Her sister, Rosalind, Lady Felding, insisted on Bianca and their two sisters, Isabella and Perdita, come to London for the Season. All three had agreed, but none of them intended on being involved in Society. They simply did not belong, even if their sister was a marchioness. They’d come for entirely different reasons.
While she’d enjoyed the kindness of Rosalind, Bianca was in London was to find work. At five and twenty, she could not continue to live off the charity of Uncle Osborn and Aunt Mary. They were getting on in years and it was time she supported herself. They’d already given her so much. Much more than she could ever possibly repay. Nor did she wish to become a burden to her older brothers once her aunt and uncle passed. As a female, Bianca had but two options available to keep that from happening: Marry or work, and since she could never consider marriage, it was time to find a position.
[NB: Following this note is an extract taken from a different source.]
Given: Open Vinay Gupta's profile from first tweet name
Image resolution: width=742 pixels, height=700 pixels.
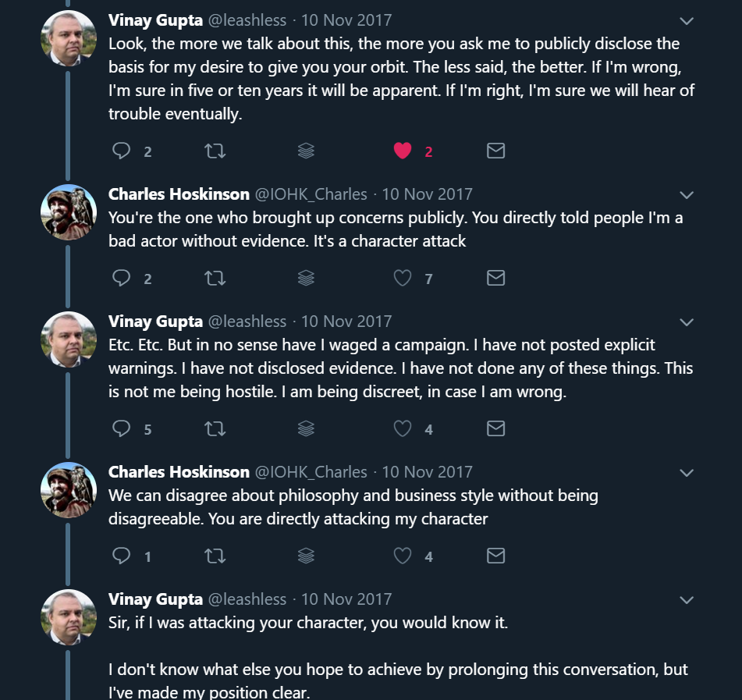Looking at the screenshot, I should point(154,20).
Lord Felding might have been able to overlook her family’s background when he married Rosalind, but most gentlemen would not feel the same. Not that Bianca would ever dream of setting her sights on a lord. But even a respectable man of trade would have misgivings about marrying the bastard of a whore.
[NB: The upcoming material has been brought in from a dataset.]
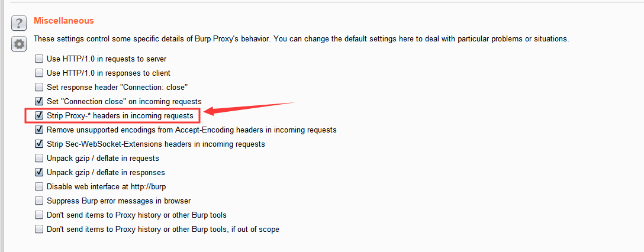
Task: Toggle Set response header Connection: close
Action: click(x=39, y=88)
“You are just going to love it here,” Rosalind said from beside her. “I thought I’d hate it when Noah insisted I attend the Season, but that wasn’t the case.”
Felding could probably put Rosalind in a tent in the middle of the desert and call it home and her sister would be quite happy. All she really required was to be with her husband.
“I can’t wait to introduce you to some of my friends.”
Bianca, Isabella and Perdita stiffened and looked over at their sister. Certainly, she wasn’t expecting her to go about with the ladies. Did she forget who they were? Where they’d come from?
“We’ve decided to host a ball at the beginning of the Season and we must get you properly outfitted.”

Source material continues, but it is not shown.